- le  
Les Trois Stigmates de Philip K. Dick ou L’Aventurier du bout du songe par Jacques Barbéri
Commenter

Les Trois Stigmates de Philip K. Dick ou L’Aventurier du bout du songe par Jacques Barbéri

Marqué durant ses années d’apprentissage par Le Dieu venu du Centaure, Ubik ou Glissement de temps sur Mars, Jacques Barbéri est indéniablement le plus dickien de tous les écrivains français. Auteur d’une douzaine d’ouvrages, parmi lesquels Narcose, Le Crépuscule des chimères et L’Homme qui parlait aux araignées (tous trois aux éditions La Volte), il ne cesse de broder sur les thèmes de la réalité, de la mémoire et du temps. Il a participé à l’anthologie-hommage Dimension Philip K. Dick (Rivière Blanche, 2008) et écrit le bref article que nous vous proposons maintenant.

« Lorsqu’elle est construction d’un monde fini et clos, la SF ne fait que rejoindre une démarche philosophique aujourd’hui en morceaux, dont elle prend le relais dans la création d’une totalité signifiante et réglée. Ce dernier désir est celui du propriétaire : préférons-y le désir éclairant souple, créateur, dilapidateur, de l’aventurier. »
Yann Hernot
Science-fiction et totalité

« Le temps est la mémoire de l’espace. »
Charles Bignoux
Vita Neurox

Le cerveau humain est en contact permanent avec lui-même et les différentes zones qui le constituent dialoguent entre elles sous forme de mécanismes de réentrée au sein des réseaux de neurones. À chaque instant, il sélectionne un flux de données, en consolide certaines, en efface d’autres. Des groupes de neurones se renforcent, d’autres s’affaiblissent en fonction des stimuli mandatés par le monde extérieur. Le cerveau reconstruit ainsi continuellement sa mémoire et, ce faisant, il construit à chaque instant un nouveau monde.

C’est ce que l’on peut conclure du darwinisme neuronal, une séduisante théorie élaborée à la fin des années quatre-vingt par Gerald Edelman et qui pourrait expliquer les errances de nombreux personnages dickiens. À moins que, par un effet de feed-back quantique, ce ne soient les visions prémonitoires de Dick qui viennent étayer les recherches les plus en pointe sur la mémoire, la conscience et la perception du temps.
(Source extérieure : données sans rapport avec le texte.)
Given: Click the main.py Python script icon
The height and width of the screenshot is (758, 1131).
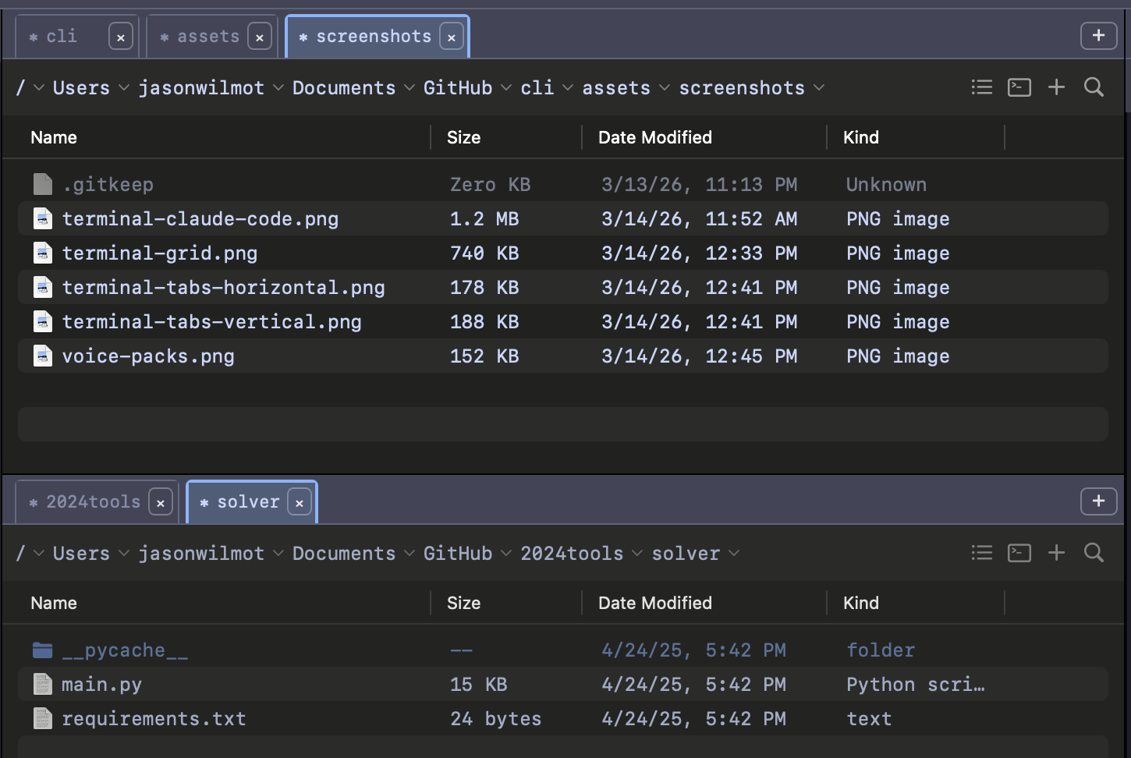Looking at the screenshot, I should (42, 684).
Chez Dick, en effet, les objets, les événements et parfois la matière dans son ensemble perdent toute relation objective avec le temps et l’espace. La nourriture se décompose brusquement, les pièces de monnaie qui se trouvent au fond de votre poche n’ont plus cours. Les cigarettes se consument avant d’être fumées. Le temps linéaire, qui projette sa flèche du passé vers le futur manque inévitablement sa cible. Les réseaux de neurones s’affolent. Essayent de reconstruire une mémoire stable. Mais comment asseoir une quelconque mémoire sur une ligne de temps brisée ? Si la notion même de passé est remise en question ? Par un phénomène d’Ubikuité, le temps s’est déchiré et la mémoire n’a pas d’autre choix que de se reconstituer pour construire un nouveau monde dont le principe de réalité ne sera pas plus inaltérable que le précédent.
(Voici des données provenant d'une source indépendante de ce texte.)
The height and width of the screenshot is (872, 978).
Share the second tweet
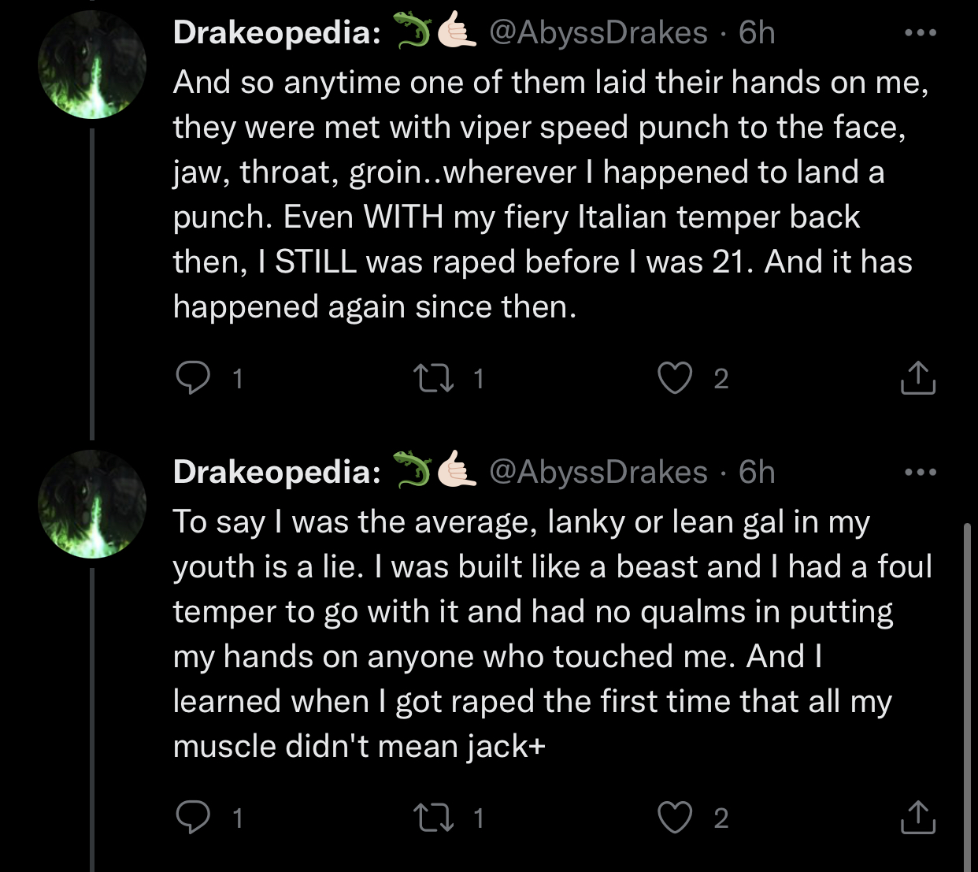click(917, 818)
D’où l’angoissante conclusion : un souvenir en vaut-il un autre ? Existe-t-il quelque part un univers véritable, un univers qui échappe à toute subjectivité ?

C’est la douloureuse question que se pose Douglas Quail, le protagoniste de la nouvelle « Souvenirs à vendre », à qui on a implanté le faux souvenir d’un voyage sur Mars. Un voyage virtuel parmi tant d’autres, proposé par la Rekal Incorporated à tous ceux qui n’ont pas les moyens de s’offrir une virée planétaire en chair et en os. Mais au moment de trafiquer sa mémoire, les techniciens de Rekal s’aperçoivent que de faux souvenirs ont déjà été implantés. Plusieurs strates mémorielles vont ainsi cohabiter dans une conscience unique. Comment distinguer alors la vérité de l’illusion ? Est-il même nécessaire de les distinguer ? Ne vaut-il pas mieux se résoudre à les accepter toutes ? Faire confiance au darwinisme neuronal qui fera comme d’habitude sa sélection naturelle pour reconstruire la mémoire d’un nouveau monde mental ?

Cette notion de faux souvenirs, « d’implants mémoire », génératrice de réalité virtuelle, fait de Dick un étonnant visionnaire et l’incontestable précurseur de toute la vague cyberpunk des années quatre-vingt. William Gibson a d’ailleurs fait appel à Dick dès ses premiers textes comme dans la nouvelle « Johnny Mnemonic » dont le héros éponyme se balade avec « des centaines de mégaoctets planqués dans la tête ». Mais aucun d’entre eux n’en a poussé les implications métaphysiques aussi loin que Dick.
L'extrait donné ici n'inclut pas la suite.